_Instructions to follow_: Set down the data that follows again, exactly as written.

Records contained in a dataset

====================

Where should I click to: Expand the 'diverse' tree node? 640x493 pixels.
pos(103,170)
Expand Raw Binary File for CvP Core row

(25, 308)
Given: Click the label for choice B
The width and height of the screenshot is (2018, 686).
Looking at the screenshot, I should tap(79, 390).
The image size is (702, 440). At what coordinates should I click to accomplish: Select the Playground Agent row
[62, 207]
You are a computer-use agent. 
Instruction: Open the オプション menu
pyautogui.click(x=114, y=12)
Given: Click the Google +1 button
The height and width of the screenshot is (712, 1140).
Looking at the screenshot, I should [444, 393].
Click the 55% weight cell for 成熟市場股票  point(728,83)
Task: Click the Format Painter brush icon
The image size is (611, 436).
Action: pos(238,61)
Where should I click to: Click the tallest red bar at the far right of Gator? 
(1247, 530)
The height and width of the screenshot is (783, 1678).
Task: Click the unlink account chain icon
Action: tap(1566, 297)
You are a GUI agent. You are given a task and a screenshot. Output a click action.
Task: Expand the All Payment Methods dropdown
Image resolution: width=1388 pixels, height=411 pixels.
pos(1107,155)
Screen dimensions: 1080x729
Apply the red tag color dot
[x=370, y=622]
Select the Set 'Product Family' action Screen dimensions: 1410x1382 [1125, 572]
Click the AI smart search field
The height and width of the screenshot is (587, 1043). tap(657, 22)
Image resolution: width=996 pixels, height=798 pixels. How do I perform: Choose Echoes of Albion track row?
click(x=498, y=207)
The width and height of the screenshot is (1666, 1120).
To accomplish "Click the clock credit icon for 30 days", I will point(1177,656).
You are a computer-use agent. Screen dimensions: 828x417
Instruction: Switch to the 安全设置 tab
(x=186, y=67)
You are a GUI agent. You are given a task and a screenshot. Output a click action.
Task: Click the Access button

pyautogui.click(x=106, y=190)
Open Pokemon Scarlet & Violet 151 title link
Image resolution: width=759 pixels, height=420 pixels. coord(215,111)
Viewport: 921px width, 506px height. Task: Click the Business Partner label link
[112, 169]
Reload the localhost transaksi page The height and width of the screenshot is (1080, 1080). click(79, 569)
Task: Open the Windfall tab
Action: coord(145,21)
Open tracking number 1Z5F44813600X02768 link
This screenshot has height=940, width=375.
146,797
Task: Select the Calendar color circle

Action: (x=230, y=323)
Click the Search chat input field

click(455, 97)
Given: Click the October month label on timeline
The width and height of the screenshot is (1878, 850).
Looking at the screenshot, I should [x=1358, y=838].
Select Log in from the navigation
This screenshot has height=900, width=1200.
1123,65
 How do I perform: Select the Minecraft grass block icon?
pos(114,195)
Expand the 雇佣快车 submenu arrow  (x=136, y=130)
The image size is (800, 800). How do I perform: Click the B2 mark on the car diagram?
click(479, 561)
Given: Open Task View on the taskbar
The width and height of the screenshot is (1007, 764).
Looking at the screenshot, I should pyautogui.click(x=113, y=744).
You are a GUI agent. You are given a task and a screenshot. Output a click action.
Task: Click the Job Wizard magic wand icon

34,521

====================

_Answer box_:
Where should I click to: Expand the 'diverse' tree node? 640x493 pixels.
pos(103,170)
Expand Raw Binary File for CvP Core row

(25, 308)
Given: Click the label for choice B
The width and height of the screenshot is (2018, 686).
Looking at the screenshot, I should tap(79, 390).
The image size is (702, 440). At what coordinates should I click to accomplish: Select the Playground Agent row
[62, 207]
You are a computer-use agent. 
Instruction: Open the オプション menu
pyautogui.click(x=114, y=12)
Given: Click the Google +1 button
The height and width of the screenshot is (712, 1140).
Looking at the screenshot, I should [444, 393].
Click the 55% weight cell for 成熟市場股票  point(728,83)
Task: Click the Format Painter brush icon
The image size is (611, 436).
Action: pos(238,61)
Where should I click to: Click the tallest red bar at the far right of Gator? 
(1247, 530)
The height and width of the screenshot is (783, 1678).
Task: Click the unlink account chain icon
Action: tap(1566, 297)
You are a GUI agent. You are given a task and a screenshot. Output a click action.
Task: Expand the All Payment Methods dropdown
Image resolution: width=1388 pixels, height=411 pixels.
pos(1107,155)
Screen dimensions: 1080x729
Apply the red tag color dot
[x=370, y=622]
Select the Set 'Product Family' action Screen dimensions: 1410x1382 [1125, 572]
Click the AI smart search field
The height and width of the screenshot is (587, 1043). tap(657, 22)
Image resolution: width=996 pixels, height=798 pixels. How do I perform: Choose Echoes of Albion track row?
click(x=498, y=207)
The width and height of the screenshot is (1666, 1120).
To accomplish "Click the clock credit icon for 30 days", I will point(1177,656).
You are a computer-use agent. Screen dimensions: 828x417
Instruction: Switch to the 安全设置 tab
(x=186, y=67)
You are a GUI agent. You are given a task and a screenshot. Output a click action.
Task: Click the Access button

pyautogui.click(x=106, y=190)
Open Pokemon Scarlet & Violet 151 title link
Image resolution: width=759 pixels, height=420 pixels. coord(215,111)
Viewport: 921px width, 506px height. Task: Click the Business Partner label link
[112, 169]
Reload the localhost transaksi page The height and width of the screenshot is (1080, 1080). click(79, 569)
Task: Open the Windfall tab
Action: coord(145,21)
Open tracking number 1Z5F44813600X02768 link
This screenshot has height=940, width=375.
146,797
Task: Select the Calendar color circle

Action: (x=230, y=323)
Click the Search chat input field

click(455, 97)
Given: Click the October month label on timeline
The width and height of the screenshot is (1878, 850).
Looking at the screenshot, I should [x=1358, y=838].
Select Log in from the navigation
This screenshot has height=900, width=1200.
1123,65
 How do I perform: Select the Minecraft grass block icon?
pos(114,195)
Expand the 雇佣快车 submenu arrow  (x=136, y=130)
The image size is (800, 800). How do I perform: Click the B2 mark on the car diagram?
click(479, 561)
Given: Open Task View on the taskbar
The width and height of the screenshot is (1007, 764).
Looking at the screenshot, I should pyautogui.click(x=113, y=744).
You are a GUI agent. You are given a task and a screenshot. Output a click action.
Task: Click the Job Wizard magic wand icon

34,521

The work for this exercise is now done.